Each record below should be printed exactly as it was written.

*** Block opens ***

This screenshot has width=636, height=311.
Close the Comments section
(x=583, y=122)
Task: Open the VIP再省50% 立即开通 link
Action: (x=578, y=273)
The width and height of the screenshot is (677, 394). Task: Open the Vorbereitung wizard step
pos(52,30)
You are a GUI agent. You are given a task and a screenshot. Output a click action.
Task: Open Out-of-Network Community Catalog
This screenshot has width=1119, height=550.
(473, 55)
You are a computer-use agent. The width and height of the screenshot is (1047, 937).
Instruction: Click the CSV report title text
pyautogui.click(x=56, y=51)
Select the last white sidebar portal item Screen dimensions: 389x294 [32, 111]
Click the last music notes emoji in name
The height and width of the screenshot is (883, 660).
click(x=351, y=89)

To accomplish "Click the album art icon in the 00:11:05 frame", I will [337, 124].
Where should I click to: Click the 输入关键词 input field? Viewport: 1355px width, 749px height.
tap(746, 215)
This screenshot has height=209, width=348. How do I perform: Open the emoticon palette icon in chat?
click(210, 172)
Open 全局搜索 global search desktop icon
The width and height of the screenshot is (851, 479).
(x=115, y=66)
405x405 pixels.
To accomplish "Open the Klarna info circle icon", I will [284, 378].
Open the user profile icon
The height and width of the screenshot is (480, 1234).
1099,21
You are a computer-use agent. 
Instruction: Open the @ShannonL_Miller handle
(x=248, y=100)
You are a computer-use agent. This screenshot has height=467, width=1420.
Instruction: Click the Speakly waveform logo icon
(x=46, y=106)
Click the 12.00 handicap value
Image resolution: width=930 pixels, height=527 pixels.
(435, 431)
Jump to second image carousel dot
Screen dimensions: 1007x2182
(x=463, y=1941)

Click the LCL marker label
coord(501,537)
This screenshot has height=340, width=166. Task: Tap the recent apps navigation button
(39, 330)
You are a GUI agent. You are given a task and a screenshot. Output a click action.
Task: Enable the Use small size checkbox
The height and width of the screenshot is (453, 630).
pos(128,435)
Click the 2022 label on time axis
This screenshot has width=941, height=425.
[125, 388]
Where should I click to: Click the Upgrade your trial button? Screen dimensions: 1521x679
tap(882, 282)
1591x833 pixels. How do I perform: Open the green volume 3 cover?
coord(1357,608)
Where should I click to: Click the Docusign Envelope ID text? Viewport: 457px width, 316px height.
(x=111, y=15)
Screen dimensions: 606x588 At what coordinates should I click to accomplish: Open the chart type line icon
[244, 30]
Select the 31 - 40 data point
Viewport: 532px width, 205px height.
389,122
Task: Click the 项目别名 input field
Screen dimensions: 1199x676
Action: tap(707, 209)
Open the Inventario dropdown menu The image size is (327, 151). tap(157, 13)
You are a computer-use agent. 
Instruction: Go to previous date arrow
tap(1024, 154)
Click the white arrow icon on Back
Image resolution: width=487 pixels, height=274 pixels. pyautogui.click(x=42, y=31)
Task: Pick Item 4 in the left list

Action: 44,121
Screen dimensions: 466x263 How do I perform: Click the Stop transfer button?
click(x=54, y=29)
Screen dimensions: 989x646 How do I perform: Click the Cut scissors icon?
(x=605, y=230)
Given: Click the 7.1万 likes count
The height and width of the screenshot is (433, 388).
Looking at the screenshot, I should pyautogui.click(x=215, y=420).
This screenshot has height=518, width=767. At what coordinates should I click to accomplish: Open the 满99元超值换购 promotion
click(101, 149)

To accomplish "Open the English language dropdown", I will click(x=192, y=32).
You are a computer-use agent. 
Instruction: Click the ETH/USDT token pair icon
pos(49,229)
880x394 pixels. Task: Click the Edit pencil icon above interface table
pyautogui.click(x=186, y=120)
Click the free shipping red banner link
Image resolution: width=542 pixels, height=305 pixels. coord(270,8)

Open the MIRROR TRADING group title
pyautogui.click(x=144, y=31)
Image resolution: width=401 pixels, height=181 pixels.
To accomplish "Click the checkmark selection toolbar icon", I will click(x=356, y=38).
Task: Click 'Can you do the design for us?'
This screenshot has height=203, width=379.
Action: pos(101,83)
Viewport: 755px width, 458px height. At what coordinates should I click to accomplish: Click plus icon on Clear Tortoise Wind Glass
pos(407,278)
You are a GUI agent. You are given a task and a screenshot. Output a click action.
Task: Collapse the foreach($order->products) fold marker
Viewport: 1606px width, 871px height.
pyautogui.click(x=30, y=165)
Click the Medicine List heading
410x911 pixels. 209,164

*** Block closes ***

[Answer to this exercise]
This screenshot has width=636, height=311.
Close the Comments section
(x=583, y=122)
Task: Open the VIP再省50% 立即开通 link
Action: (x=578, y=273)
The width and height of the screenshot is (677, 394). Task: Open the Vorbereitung wizard step
pos(52,30)
You are a GUI agent. You are given a task and a screenshot. Output a click action.
Task: Open Out-of-Network Community Catalog
This screenshot has width=1119, height=550.
(473, 55)
You are a computer-use agent. The width and height of the screenshot is (1047, 937).
Instruction: Click the CSV report title text
pyautogui.click(x=56, y=51)
Select the last white sidebar portal item Screen dimensions: 389x294 [32, 111]
Click the last music notes emoji in name
The height and width of the screenshot is (883, 660).
click(x=351, y=89)

To accomplish "Click the album art icon in the 00:11:05 frame", I will [337, 124].
Where should I click to: Click the 输入关键词 input field? Viewport: 1355px width, 749px height.
tap(746, 215)
This screenshot has height=209, width=348. How do I perform: Open the emoticon palette icon in chat?
click(210, 172)
Open 全局搜索 global search desktop icon
The width and height of the screenshot is (851, 479).
(x=115, y=66)
405x405 pixels.
To accomplish "Open the Klarna info circle icon", I will [284, 378].
Open the user profile icon
The height and width of the screenshot is (480, 1234).
1099,21
You are a computer-use agent. 
Instruction: Open the @ShannonL_Miller handle
(x=248, y=100)
You are a computer-use agent. This screenshot has height=467, width=1420.
Instruction: Click the Speakly waveform logo icon
(x=46, y=106)
Click the 12.00 handicap value
Image resolution: width=930 pixels, height=527 pixels.
(435, 431)
Jump to second image carousel dot
Screen dimensions: 1007x2182
(x=463, y=1941)

Click the LCL marker label
coord(501,537)
This screenshot has height=340, width=166. Task: Tap the recent apps navigation button
(39, 330)
You are a GUI agent. You are given a task and a screenshot. Output a click action.
Task: Enable the Use small size checkbox
The height and width of the screenshot is (453, 630).
pos(128,435)
Click the 2022 label on time axis
This screenshot has width=941, height=425.
[125, 388]
Where should I click to: Click the Upgrade your trial button? Screen dimensions: 1521x679
tap(882, 282)
1591x833 pixels. How do I perform: Open the green volume 3 cover?
coord(1357,608)
Where should I click to: Click the Docusign Envelope ID text? Viewport: 457px width, 316px height.
(x=111, y=15)
Screen dimensions: 606x588 At what coordinates should I click to accomplish: Open the chart type line icon
[244, 30]
Select the 31 - 40 data point
Viewport: 532px width, 205px height.
389,122
Task: Click the 项目别名 input field
Screen dimensions: 1199x676
Action: tap(707, 209)
Open the Inventario dropdown menu The image size is (327, 151). tap(157, 13)
You are a computer-use agent. 
Instruction: Go to previous date arrow
tap(1024, 154)
Click the white arrow icon on Back
Image resolution: width=487 pixels, height=274 pixels. pyautogui.click(x=42, y=31)
Task: Pick Item 4 in the left list

Action: 44,121
Screen dimensions: 466x263 How do I perform: Click the Stop transfer button?
click(x=54, y=29)
Screen dimensions: 989x646 How do I perform: Click the Cut scissors icon?
(x=605, y=230)
Given: Click the 7.1万 likes count
The height and width of the screenshot is (433, 388).
Looking at the screenshot, I should pyautogui.click(x=215, y=420).
This screenshot has height=518, width=767. At what coordinates should I click to accomplish: Open the 满99元超值换购 promotion
click(101, 149)

To accomplish "Open the English language dropdown", I will click(x=192, y=32).
You are a computer-use agent. 
Instruction: Click the ETH/USDT token pair icon
pos(49,229)
880x394 pixels. Task: Click the Edit pencil icon above interface table
pyautogui.click(x=186, y=120)
Click the free shipping red banner link
Image resolution: width=542 pixels, height=305 pixels. coord(270,8)

Open the MIRROR TRADING group title
pyautogui.click(x=144, y=31)
Image resolution: width=401 pixels, height=181 pixels.
To accomplish "Click the checkmark selection toolbar icon", I will click(x=356, y=38).
Task: Click 'Can you do the design for us?'
This screenshot has height=203, width=379.
Action: pos(101,83)
Viewport: 755px width, 458px height. At what coordinates should I click to accomplish: Click plus icon on Clear Tortoise Wind Glass
pos(407,278)
You are a GUI agent. You are given a task and a screenshot. Output a click action.
Task: Collapse the foreach($order->products) fold marker
Viewport: 1606px width, 871px height.
pyautogui.click(x=30, y=165)
Click the Medicine List heading
410x911 pixels. 209,164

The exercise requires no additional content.